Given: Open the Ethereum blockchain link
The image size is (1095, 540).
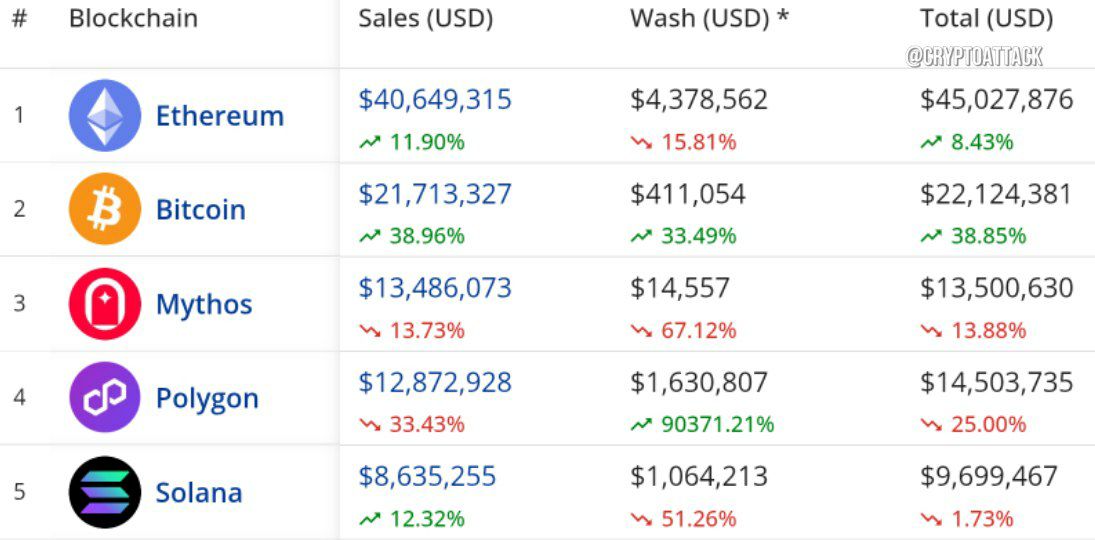Looking at the screenshot, I should [x=220, y=116].
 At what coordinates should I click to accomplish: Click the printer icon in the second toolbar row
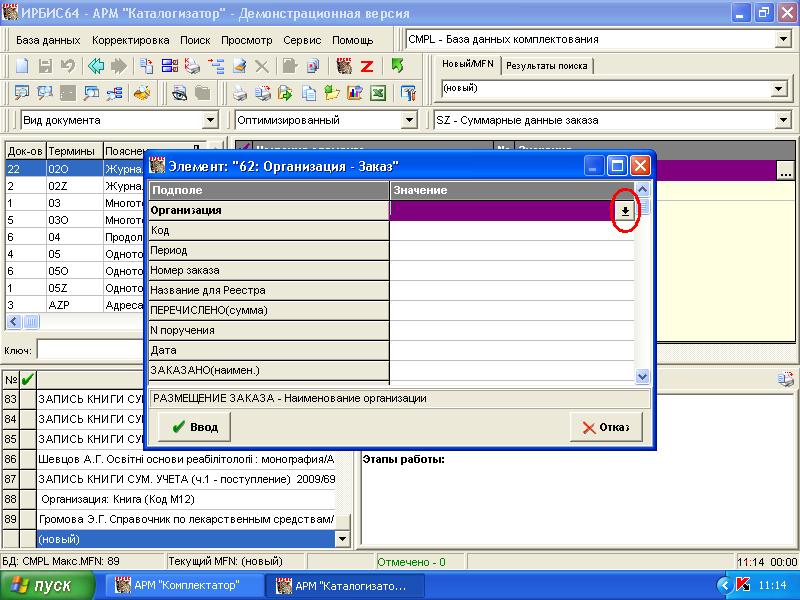[240, 94]
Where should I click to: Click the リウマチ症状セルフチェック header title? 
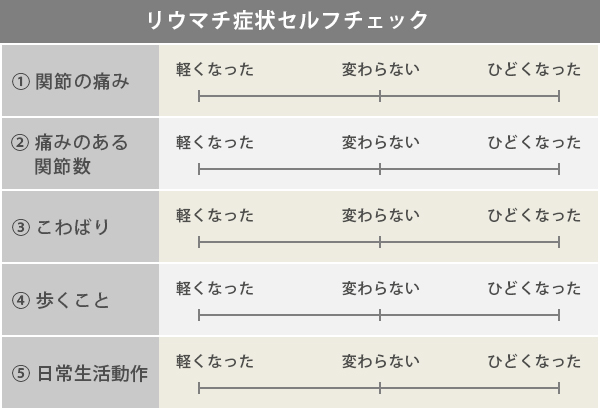(287, 20)
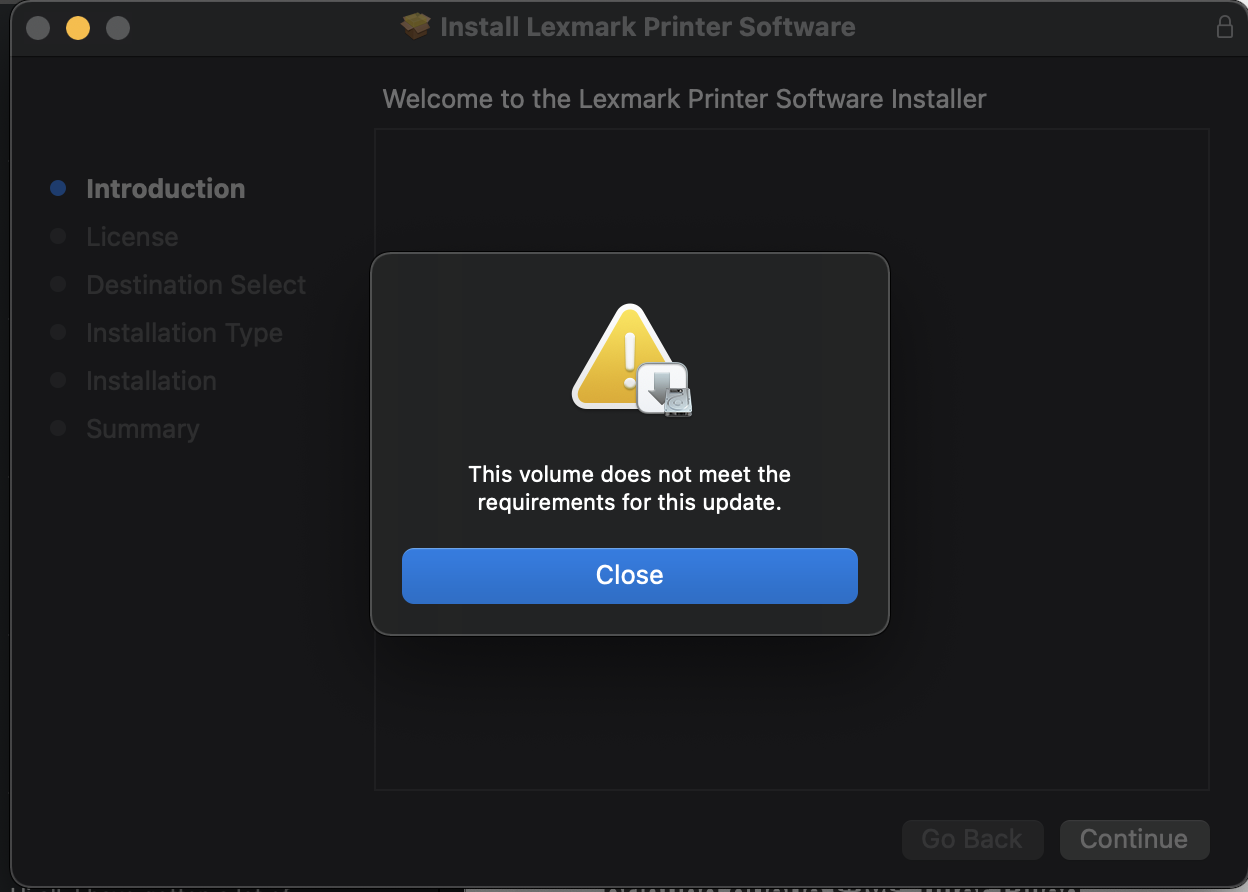1248x892 pixels.
Task: Select the Installation step in the sidebar
Action: [151, 381]
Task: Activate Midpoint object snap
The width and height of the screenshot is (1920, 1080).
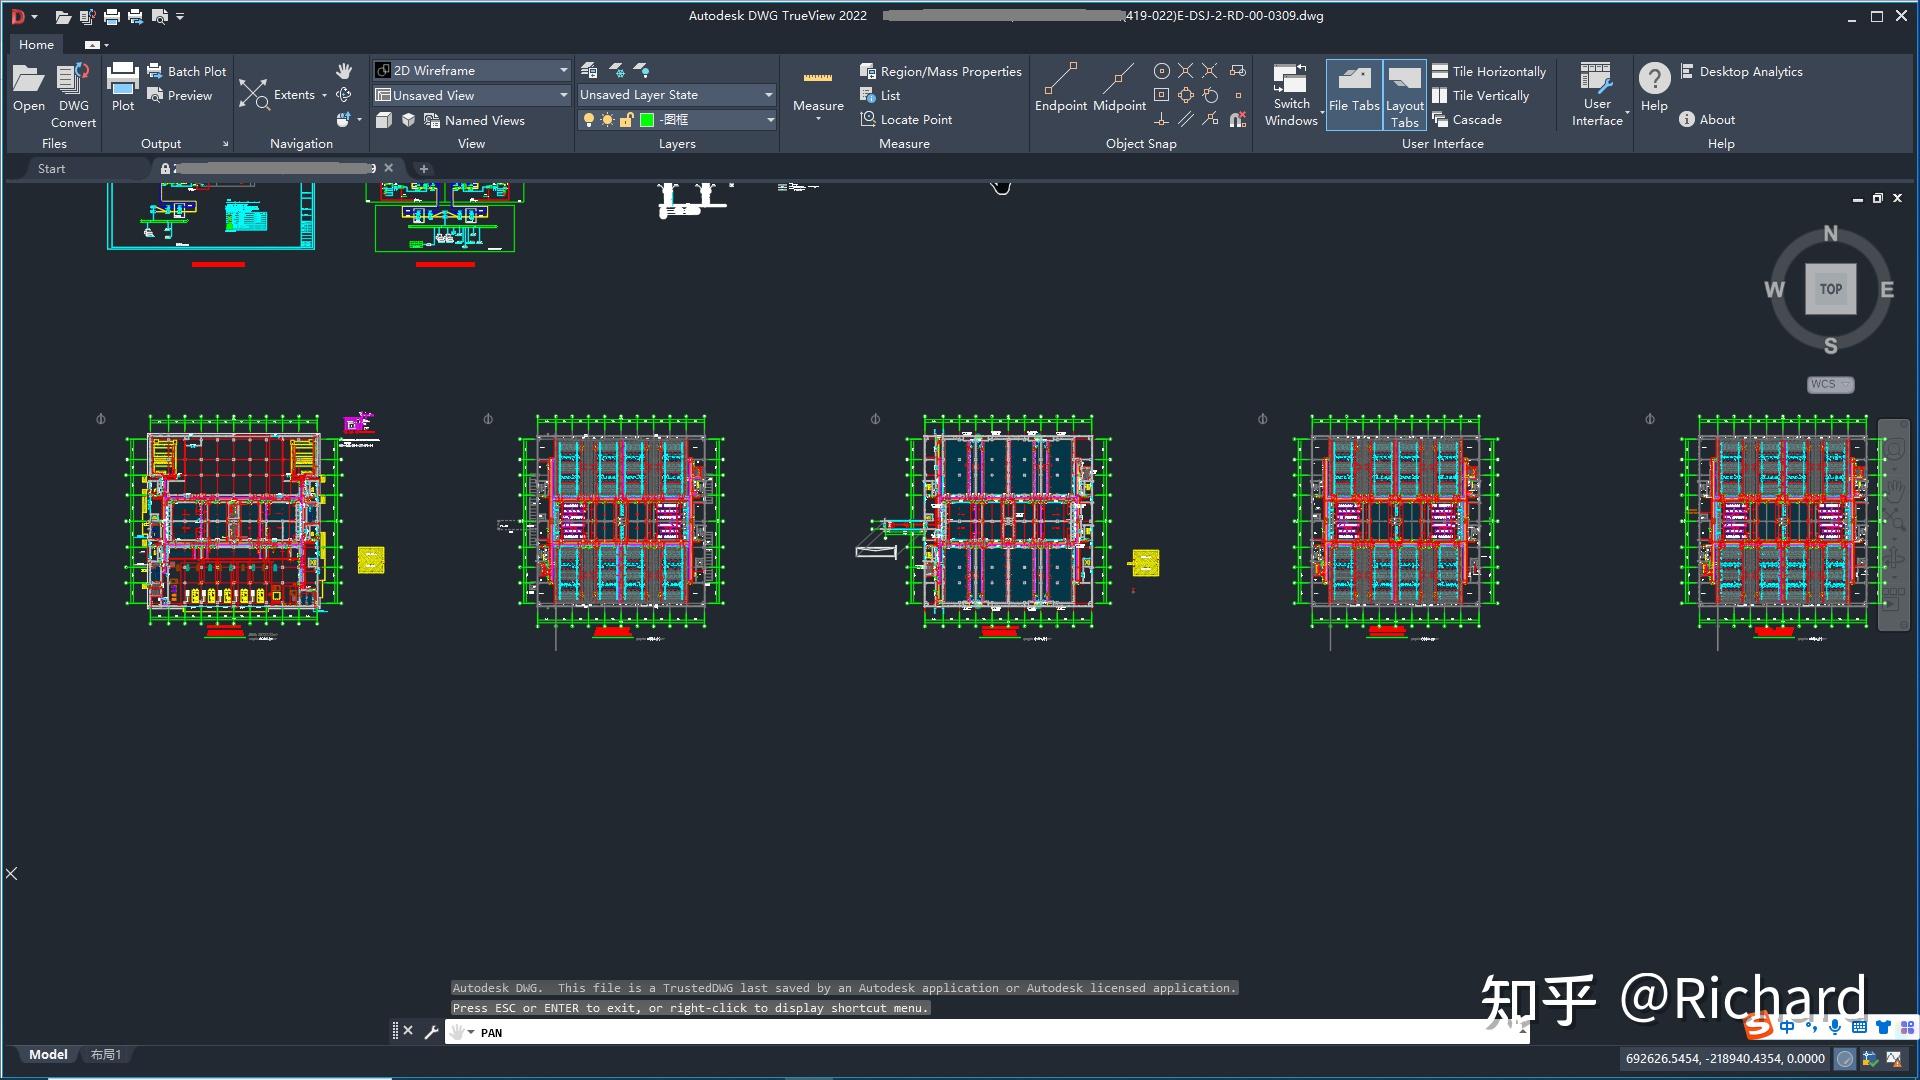Action: [x=1119, y=87]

===============

* [Task to carry out] Because only the text is wanted, repeat all the entries exactly and leave out the pictures.

* [Written answer]
Given: Open the Ethereum blockchain link
The image size is (1095, 540).
Looking at the screenshot, I should [x=220, y=116].
 At what coordinates should I click to accomplish: Click the printer icon in the second toolbar row
[240, 94]
Where should I click to: Click the リウマチ症状セルフチェック header title? 
(287, 20)
1248x892 pixels.
Task: Select the Installation step in the sidebar
Action: [151, 381]
Task: Activate Midpoint object snap
The width and height of the screenshot is (1920, 1080).
Action: [x=1119, y=87]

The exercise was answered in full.